Deux raisons, au moins, poussent à ne pas être dupe de cette stratégie de la chasse aux pharisiens. La première est que le bien-fondé d’une loi ne dépend en rien de la psychologie de celui qui la met en pratique. Tout réduire à la psychologie est même la plus sûre façon de justifier ou de discréditer tout et son contraire. Faut-il proscrire l’aumône sous prétexte que certains jouissent de se voir si généreux en donnant vingt centimes à un SDF ? Faut-il cesser de prier au motif que le pharisien y rend grâce de ne pas être comme les pécheurs ? Comme si l'orgueil d’un mathématicien changeait quoi que ce soit à la justesse du théorème qu’il a découvert ! Comme si l’arrogance d’un érudit qui connaît Phèdre par cœur ôtait quelque chose à la beauté des vers raciniens !

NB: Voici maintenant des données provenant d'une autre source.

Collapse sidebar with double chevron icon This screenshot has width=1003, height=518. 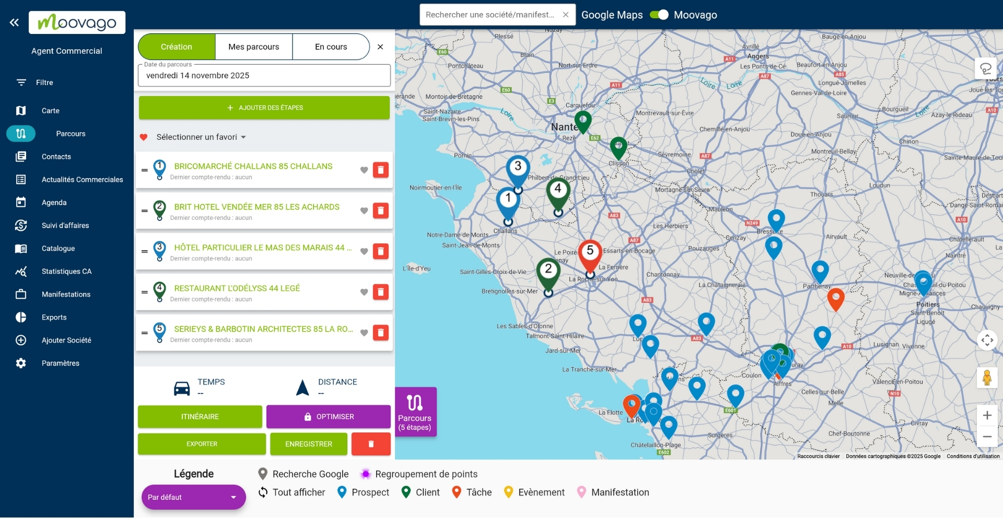coord(14,22)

Les doctrinaires du refus de la doctrine
La seconde raison de refuser la chasse aux pharisiens est que l’orgueil est la chose du monde la mieux partagée. Il est donc loin d’être l’apanage du fidèle. Il y a un orgueil tranquille, et même socialement encouragé, dans la médiocrité contente d’elle-même : celle de l’élève fier de dire qu’il ne travaille pas, celle du fêtard prêt à tout pour ne pas être surpris en état de sobriété, celle du curé s’empressant de dire en chaire, d’un air complice, qu’il n’est pas un saint (si c’est vraiment la perspective de sa sainteté qui l’inquiète, qu’il se rassure, personne n’y pensait).
Il y a plus de cent ans, Chesterton signalait déjà une inversion notable. Alors que l’hérésie avait longtemps fait baisser la tête, elle était désormais fièrement revendiquée, dans l’espoir de l’adhésion du public : "Je crois que je suis un peu hérétique" se disait désormais avec un brin de satisfaction. Il en va de même aujourd’hui pour le rejet du scrupule moral, qui offre un certificat facile d’ouverture d’esprit ou de non-rigidité psychologique : "Je pense que l’Église doit évoluer" vous assure a priori plus d’applaudissements médiatiques que de pierres pharisiennes. L’inversion pressentie par Chesterton explique sans doute qu’on trouve désormais tant de pharisiens de la stricte hérésie, tant de doctrinaires du refus de la doctrine, tant d’incorruptibles de l’assouplissement de la loi morale. La certitude de ne pas être un pharisien pourrait même être le dernier avatar du pharisianisme. Sommes-nous pris à notre tour en flagrant délit de cette accusation que nous condamnons par ailleurs ? C’est possible, tant accuser l’adversaire de pharisianisme est une facilité rhétorique tentante. Raison de plus pour en conclure que la morale et la pastorale gagneraient à ce que chacun ne pratique la chasse aux pharisiens qu’en soi-même.